CHALLENGES:
- a) In the judgment excerpt, at what time on the morning of the hearing did the bundle and skeleton argument reach the judge?
- b) Continue the judgment excerpt on the late court bundle from the point where it stops.

::: DOCUMENT SECTION

Almost precisely a year later – on 18 August 2008 – I was faced with a similarly egregious failure to comply with the Practice Direction. (I had in fact had many similar experiences during the intervening period.) A bundle and a skeleton argument reached me, having been hand-delivered by counsel’s clerk to my court, at 10.20 on the morning of the hearing. Prior to then, all that had been lodged in accordance with the Practice Direction was an appropriately brief and focussed skeleton argument from the respondent which enabled me to see that what I was supposed to be hearing was an appeal from a decision of a District Judge sitting in the PRFD in an application brought under Part IV of the Family Law Act 1996. When I examined the bundle, during the ten minutes or so which was all I had before going into court at 10.30 to hear the first case in my list, I found that the index at the front of the bundle proclaimed it to be the index to the bundle for a hearing on 28 and 29 July 2008 in the PRFD. Counsel’s skeleton argument likewise proclaimed on its front page (cf paragraph 4.3 of the Practice Direction) that it had been prepared for a hearing on 28 July 2008. I was of course sitting not in the PRFD but in the High Court and not on 28 July 2008 but on 18 August 2008, so the relevance of the bundle was not immediately apparent to me. I searched in the index for any reference to a notice of appeal; I found none. I searched for any order made in late July 2008; I found none. I searched for the transcript of a judgment, but the only judgment I found was dated 14 March 2008 whereas the other indications I had seen suggested that I was concerned with something which had happened in the PRFD in late July 2008. At this point I had to go into court.
Once I had dealt with the first case in my list, the other case was called on. I expressed my grave concerns about the state of the bundle and its late delivery. I was given two explanations.
The first, which went to the content and format of the bundle, was to the effect that the appeal was indeed from the judgment given on 14 March 2008, that the notice of appeal was in fact to be found in the bundle, albeit unhelpfully and inaccurately described in the index as an “application notice”, and that the bundle had indeed been prepared for the hearing of the appeal, which had been listed on 28 July 2008 albeit that the case had then had to be adjourned until 18 August 2008. I was handed up copies of the two orders which had been made on 28 July 2008. They could and should have been included in the bundle; they were not. Counsel, to whom credit is due for not attempting to make excuses, and who readily acknowledged his responsibility for those of the failings which were down to him, accepted that I had, albeit wholly unintentionally, as of course I accept, been misled by the erroneous references in the index and the skeleton argument to a hearing on 28 July 2008, rather than on 18 August 2008, and by the erroneous reference in the index to the PRFD, rather than the High Court, and by the omission from the bundle – in my judgment a clear and significant non-compliance with the Practice Direction – of copies of the orders made on 28 July 2008 and of any document explaining that the bundle had been prepared for a hearing which had had to be adjourned. In part these deficiencies were the responsibility of counsel; in greater part the responsibility of the solicitors.

::::::
::: DATA BLOCK

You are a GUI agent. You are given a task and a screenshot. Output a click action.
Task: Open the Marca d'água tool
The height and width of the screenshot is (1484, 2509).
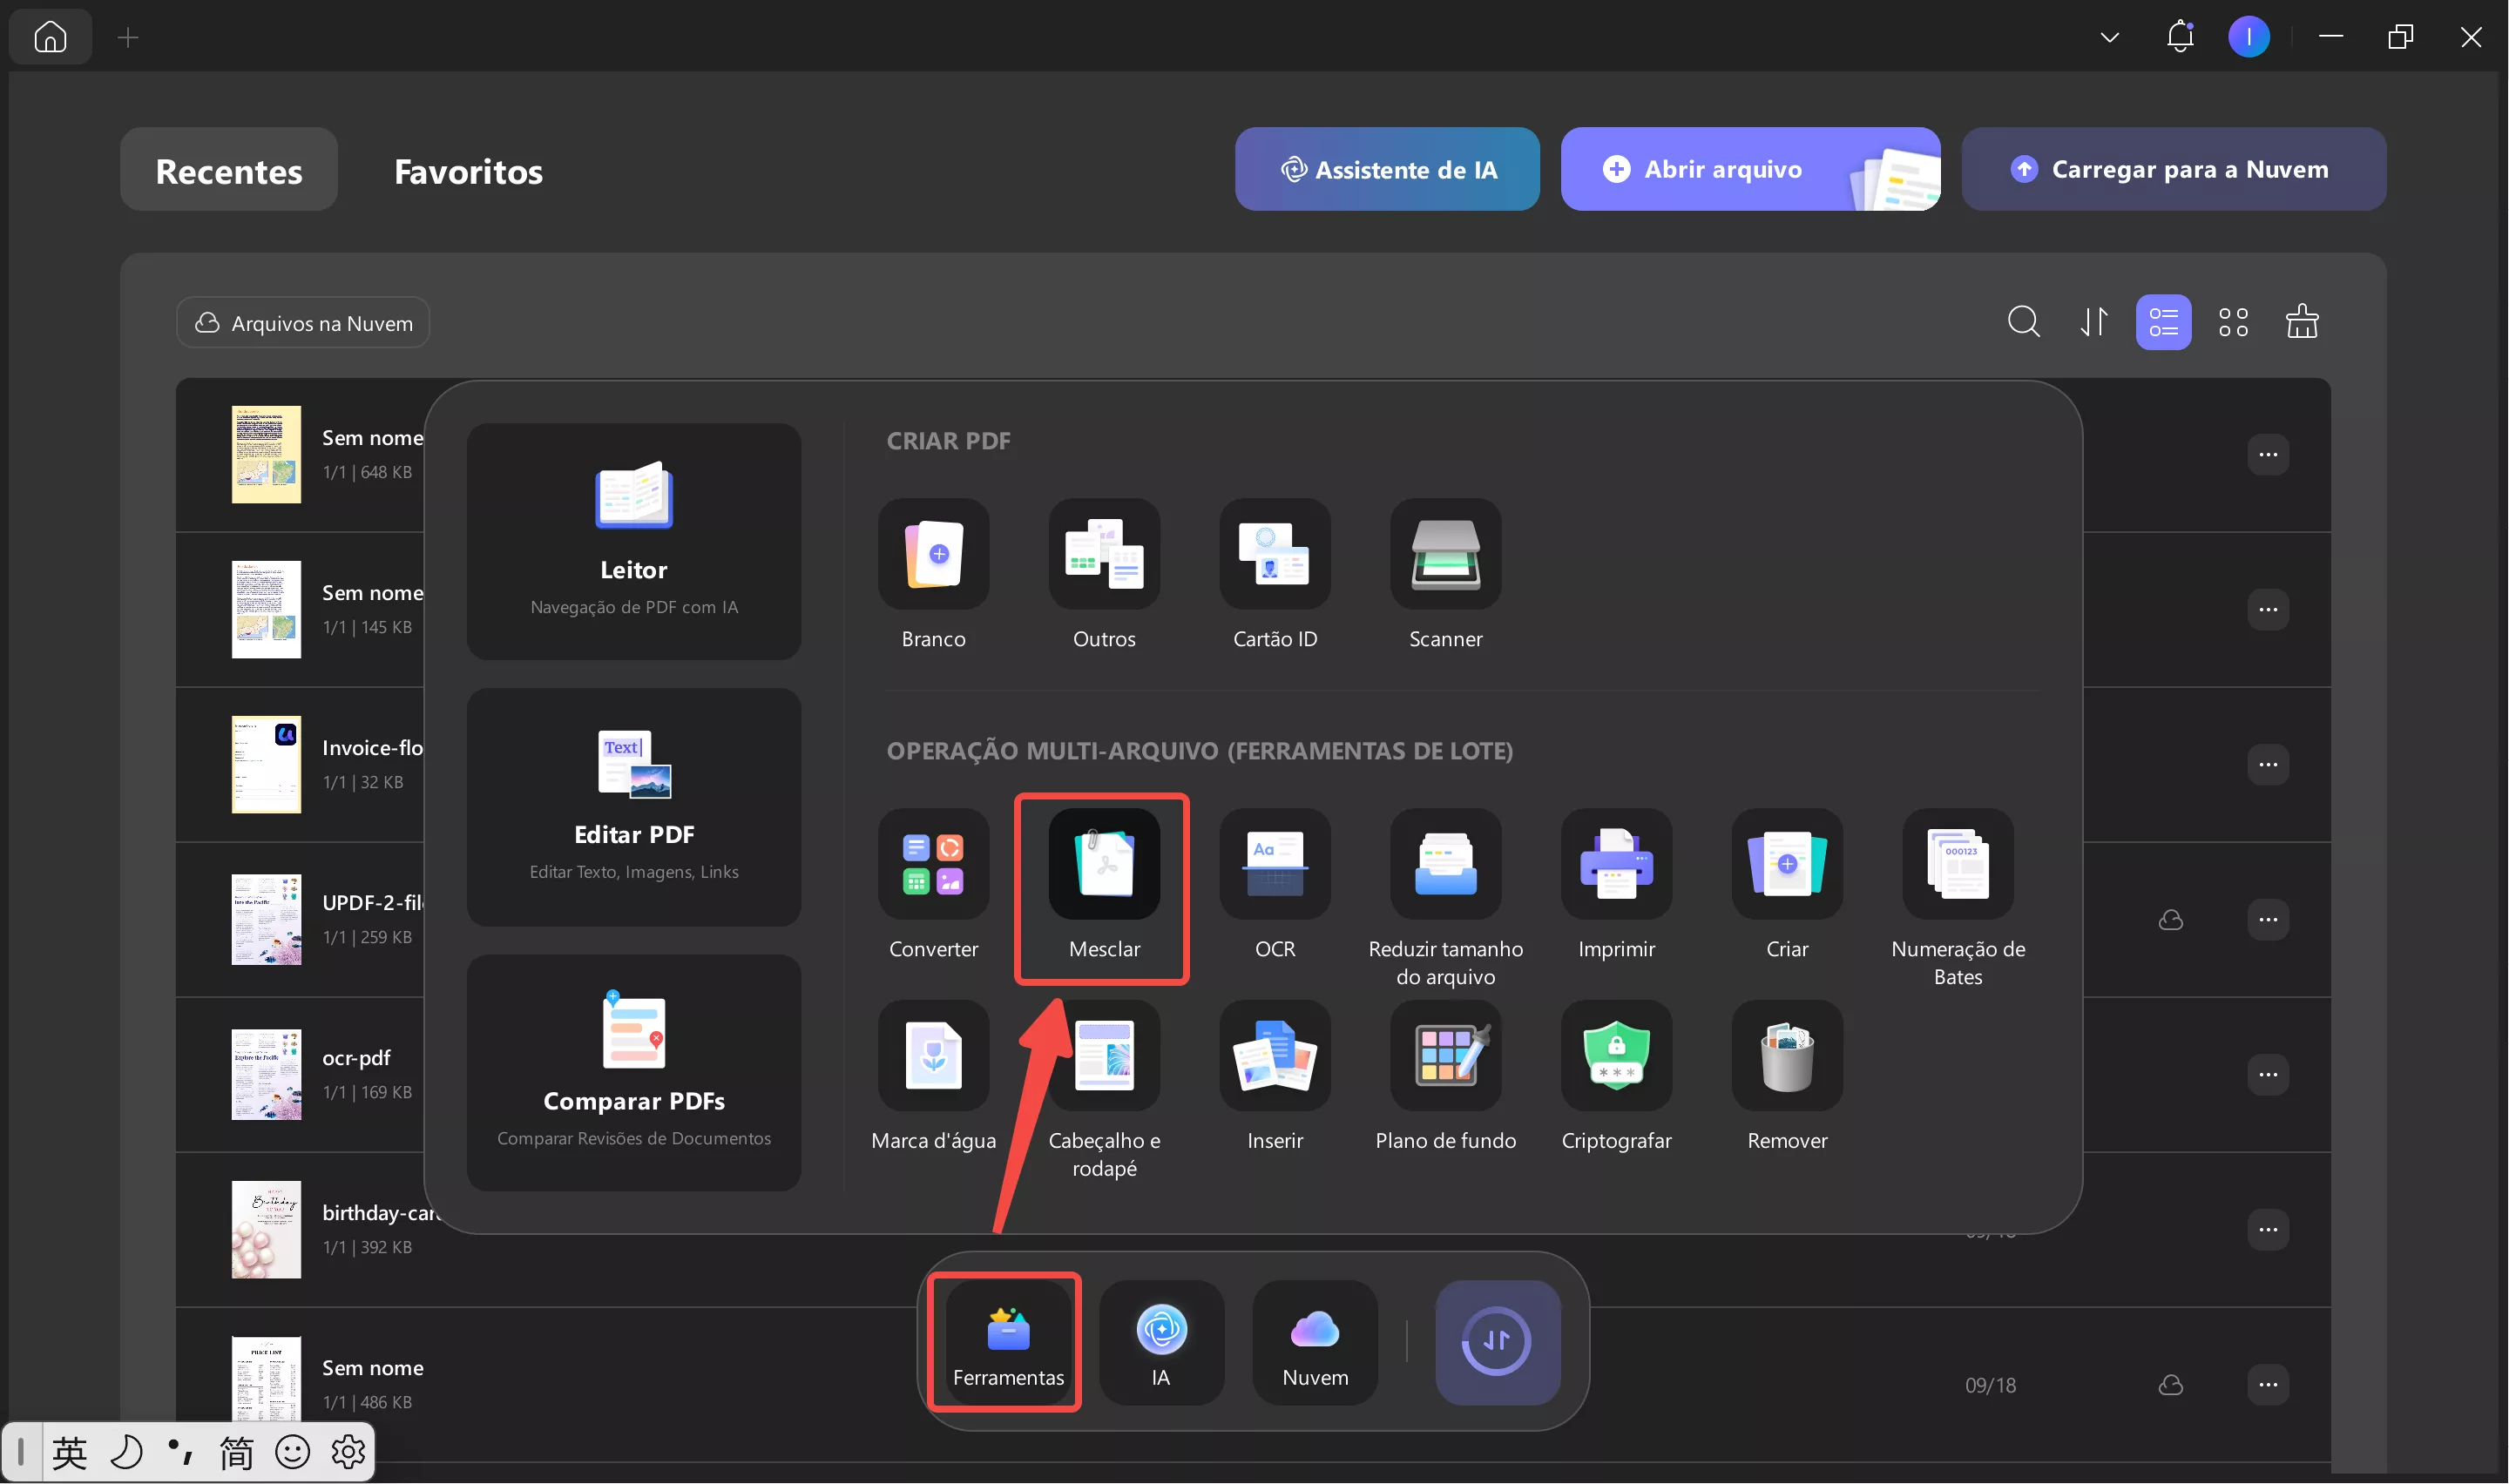[933, 1056]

::::::

ANSWERS FOR THIS EXERCISE:
- a) At 10.20 on the morning of the hearing.

- b)
Now if I had had the luxury of more time in which to study the skeleton argument and the bundle and its contents I would no doubt have discovered what had been going on, what it was I was supposed to be deciding, and what I should be reading. But due to the late arrival of the bundle and the skeleton I did not of course have that luxury, for by the time I had reached this point I had to go into court to hear the other case. And if I had been given more time, I would in part have been wasting my time for of the two primary matters identified in the skeleton argument as requiring decision, one, as I was subsequently told, though there was nothing in either the bundle or the skeleton to alert me to this fact, had in fact been resolved at the earlier hearing on 28 July 2008 and therefore no longer required my consideration.
In case some may think that I was being unduly pedantic, and that I should have assumed that I did indeed have the correct, up-to-date, bundle and the correct up-to-date skeleton, I would observe only that too often, particularly when complaint has properly been made, as here, that no bundle has been lodged, the bundle which eventually arrives – late and in haste – is the bundle used on some previous occasion and without any of the relevant Practice Direction updating material within it, just as, too often, the requirements of paragraph 4.7(b) of the Practice Direction – that all superseded documents and outdated skeleton arguments shall be removed from the bundle – are not complied with. So it is far from exceptional to receive a bundle which is in fact the unaltered and out-of-date bundle from an earlier hearing.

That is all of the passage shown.